Kat’s love of the performing arts began when she first saw the movie, “Singin’ in the Rain,” at the age of 13. She subsequently studied film history and credits the designs of Walter Plunkett with inspiring her to focus on historical costuming. She has worked in a range of theatre venues, including community, college, dinner, and off-off-off Broadway, costuming approximately 100 shows including musicals like “The Music Man” and “My Fair Lady,” plays like “Death Takes a Holiday” and “A Man for All Seasons,” and even Shakespeare with “A Midsummer Night’s Dream” and “Taming of the Shrew.”
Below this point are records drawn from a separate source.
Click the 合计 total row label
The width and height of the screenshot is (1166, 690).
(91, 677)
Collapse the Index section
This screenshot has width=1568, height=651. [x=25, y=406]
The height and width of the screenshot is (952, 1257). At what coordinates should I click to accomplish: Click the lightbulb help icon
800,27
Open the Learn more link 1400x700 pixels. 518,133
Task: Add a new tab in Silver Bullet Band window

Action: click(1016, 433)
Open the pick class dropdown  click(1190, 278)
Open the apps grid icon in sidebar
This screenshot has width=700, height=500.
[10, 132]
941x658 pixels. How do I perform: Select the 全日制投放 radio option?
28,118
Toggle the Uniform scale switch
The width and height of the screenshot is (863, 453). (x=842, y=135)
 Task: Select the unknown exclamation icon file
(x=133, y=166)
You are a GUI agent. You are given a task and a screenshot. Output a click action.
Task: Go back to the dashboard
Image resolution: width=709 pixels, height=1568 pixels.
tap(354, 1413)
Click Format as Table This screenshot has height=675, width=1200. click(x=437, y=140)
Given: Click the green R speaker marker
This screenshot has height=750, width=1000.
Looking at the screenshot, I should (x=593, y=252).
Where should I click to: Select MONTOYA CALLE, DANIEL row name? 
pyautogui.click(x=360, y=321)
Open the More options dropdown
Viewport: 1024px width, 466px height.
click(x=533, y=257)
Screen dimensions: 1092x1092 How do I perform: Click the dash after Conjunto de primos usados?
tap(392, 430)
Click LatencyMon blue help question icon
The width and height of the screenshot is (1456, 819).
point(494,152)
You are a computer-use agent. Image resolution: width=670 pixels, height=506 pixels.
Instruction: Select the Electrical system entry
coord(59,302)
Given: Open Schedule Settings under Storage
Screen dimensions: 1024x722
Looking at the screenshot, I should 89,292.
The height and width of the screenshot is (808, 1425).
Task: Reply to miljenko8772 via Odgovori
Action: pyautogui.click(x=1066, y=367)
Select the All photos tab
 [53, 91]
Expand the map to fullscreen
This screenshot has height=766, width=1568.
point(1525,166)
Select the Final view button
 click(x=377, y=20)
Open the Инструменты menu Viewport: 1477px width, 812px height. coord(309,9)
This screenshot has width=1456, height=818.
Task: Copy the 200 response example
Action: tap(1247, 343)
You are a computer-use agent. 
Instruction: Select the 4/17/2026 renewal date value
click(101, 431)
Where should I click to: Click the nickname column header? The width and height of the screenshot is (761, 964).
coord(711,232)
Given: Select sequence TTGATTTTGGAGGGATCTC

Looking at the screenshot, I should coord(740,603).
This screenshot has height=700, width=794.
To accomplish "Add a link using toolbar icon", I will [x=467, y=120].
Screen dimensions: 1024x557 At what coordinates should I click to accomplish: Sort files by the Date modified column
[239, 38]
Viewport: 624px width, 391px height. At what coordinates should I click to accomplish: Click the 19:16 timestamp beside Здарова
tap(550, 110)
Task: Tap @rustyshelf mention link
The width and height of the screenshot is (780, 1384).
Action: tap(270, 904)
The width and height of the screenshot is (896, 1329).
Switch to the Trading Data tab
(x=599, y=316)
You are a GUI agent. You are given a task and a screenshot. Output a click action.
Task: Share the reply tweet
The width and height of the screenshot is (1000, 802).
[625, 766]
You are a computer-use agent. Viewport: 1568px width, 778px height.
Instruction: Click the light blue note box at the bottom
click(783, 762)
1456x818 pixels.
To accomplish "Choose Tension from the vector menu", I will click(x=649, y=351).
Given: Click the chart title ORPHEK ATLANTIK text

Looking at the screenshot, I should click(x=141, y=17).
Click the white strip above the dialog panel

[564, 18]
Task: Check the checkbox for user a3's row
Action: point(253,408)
Occasionally appearing herself as an actress, Kat put her theatre training to a different use by combining her love of history with love of theatre. The result was the development of Cecily Tupholme, the Wool Merchant’s Daughter. Since every time period had a wool merchant, who’s to say the wool merchant did not have a daughter?
The Wool Merchant’s Daughter was originally a weaver, but somewhere along the line came the bright idea to weave with handspun yarns. Who knew that the learning curve was so long or that you never can weave everything you spin? So, knitting was added to the repertoire to break up the log-jam of yarns.
Every year, Kat and her husband take to the road, appearing at living history museums and events throughout the mid-Atlantic, demonstrating handspinning and weaving and generally emoting to the crowds about sheep and wool. She sells handspun yarn, historical costuming, and modern clothing based on historical designs.